Выход из всего этого был лишь один, и Владимир знал его: тропа к нему была опасна, но никогда не зарастала, не забывалась, потому что многим на Московии, испробовавшим все иные пути, приходилось пользоваться этим выходом — и в прежние, стародавние, времена, и уже на памяти Владимира. Так что открыл он его не сам. Воспользоваться им — вот это пришло уже из него самого. Подсказать, присоветовать такое ему, князю Старицкому, царскому брату двоюродному, вряд ли бы кто отважился, и никто действительно не отваживался. Не было у него таких друзей-наперсников, которые, не рискуя ничем, могли бы дать ему подобный совет. И ему самому не у кого было испросить совета, не перед кем было открыться, не от кого было ждать помощи. Всё в себе, всё сам, да, может, и лучше, что так: меньше следов, меньше связующих нитей. Чуть что — всё легко оборвать, легко упрятать концы. Он даже Евдокию не посвящал в эти свои сокровенные замыслы, не зная, как она отнесётся к ним, но допрежь всего боясь, как бы она не обмолвилась перед Евфросинией. Мать встала бы на его пути непреодолимой преградой. Он знал: она пошла бы на всё, даже выдала бы Ивану, чтоб помешать ему осуществить задуманное, ибо, свершись оно, и все её планы рухнули бы, всё, чем жила она и ради чего жила, разрушилось бы, погибло, самоубилось вместе с её душой. Знал он и другое: если его разоблачат, то самой тяжкой карой будет кара матери — её презрение. И ни жалости, ни сострадания он от неё не дождётся. А если не будет разоблачён и сделает то, что задумал, — она проклянёт его. Проклянёт! С той самой неистовой, яростной беспощадностью, с какой каждый день проклинает Ивана.
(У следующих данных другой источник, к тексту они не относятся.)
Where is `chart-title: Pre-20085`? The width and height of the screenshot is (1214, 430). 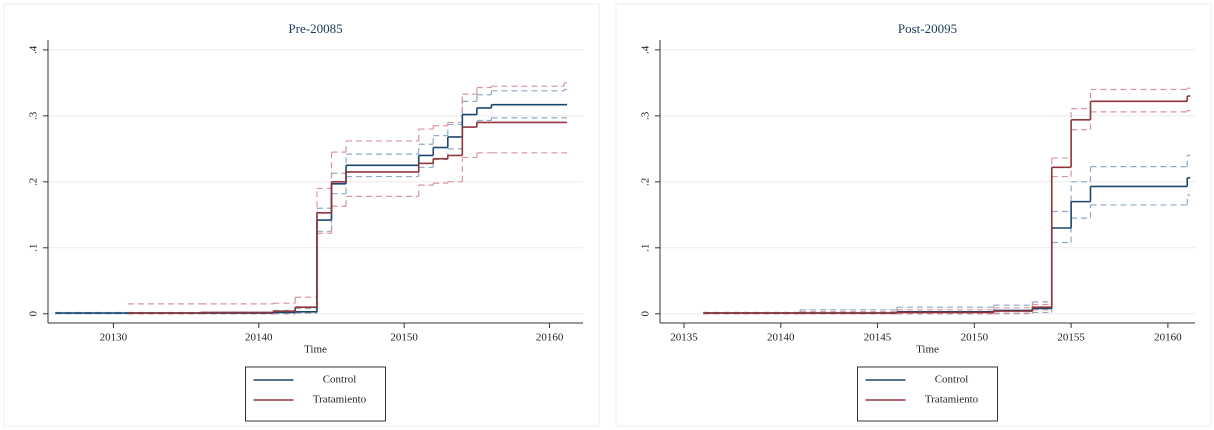 chart-title: Pre-20085 is located at coordinates (315, 28).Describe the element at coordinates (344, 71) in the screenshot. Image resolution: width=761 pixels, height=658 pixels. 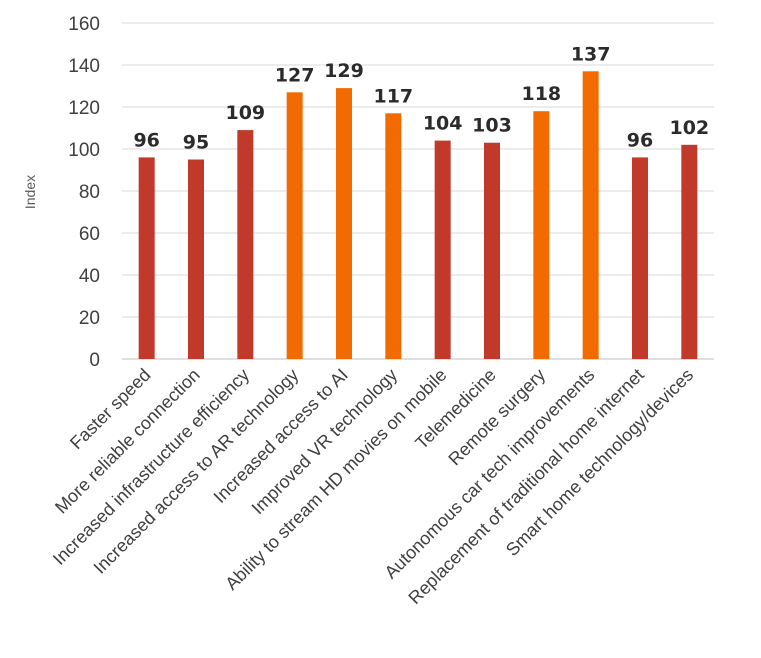
I see `data-label: 129` at that location.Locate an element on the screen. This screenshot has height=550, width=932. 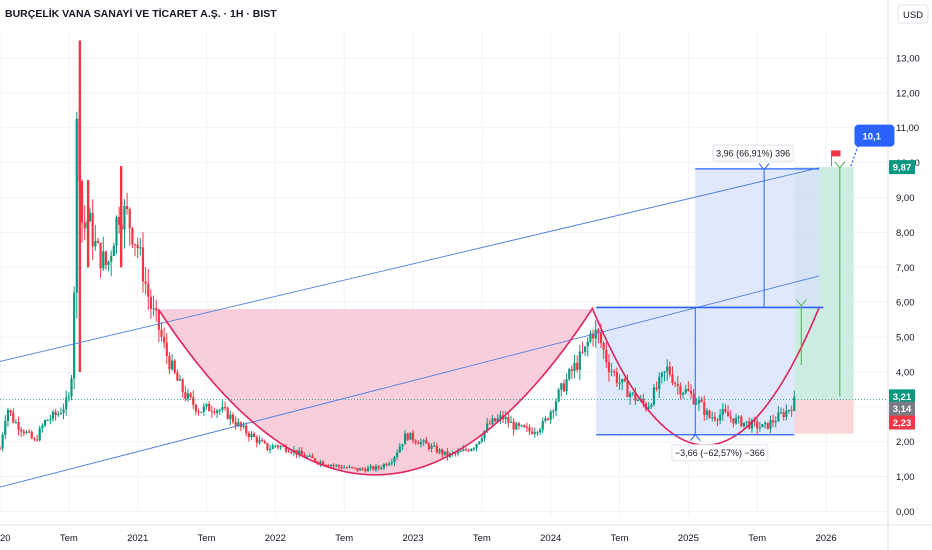
upper-measure-label: 3,96 (66,91%) 396 is located at coordinates (753, 154).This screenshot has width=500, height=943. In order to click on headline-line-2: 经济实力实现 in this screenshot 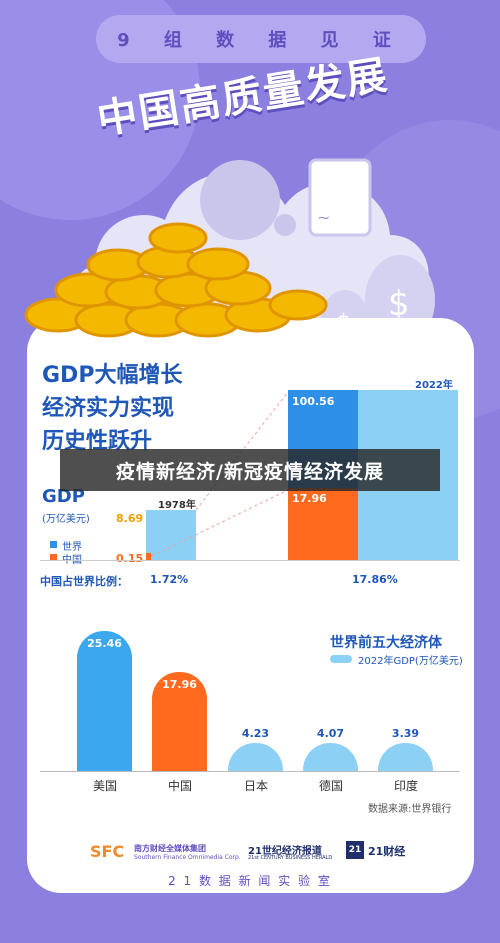, I will do `click(108, 408)`.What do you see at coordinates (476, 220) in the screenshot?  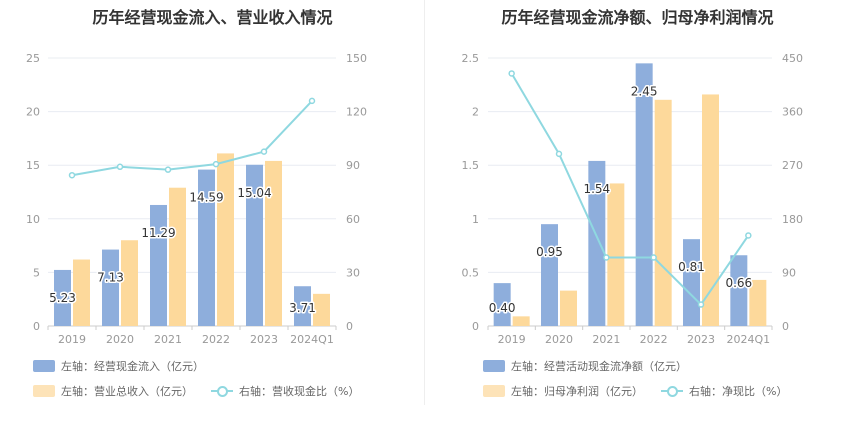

Он всё это знал и, однако, не отказывался от своих планов: задуманное было единственной возможностью освободиться, избавиться от всего того страшного, зловещего, мучительно-тягостного и неодолимого, что нагромоздила вокруг него жизнь и что он сам нагромоздил вокруг себя своим неразумием, безволием, своим как бы заочным присутствием в этой самой жизни, которую, казалось, поручил прожить вместо себя другим. Исполнение задуманного сулило ему новую жизнь, и эту новую жизнь он собирался прожить совсем иначе, своим умом, своей волей, прожить так, как сейчас не смел и мечтать. Жажда этой сулившейся жизни и страх перед настоящей прибавляли ему твёрдости, побуждали к действию.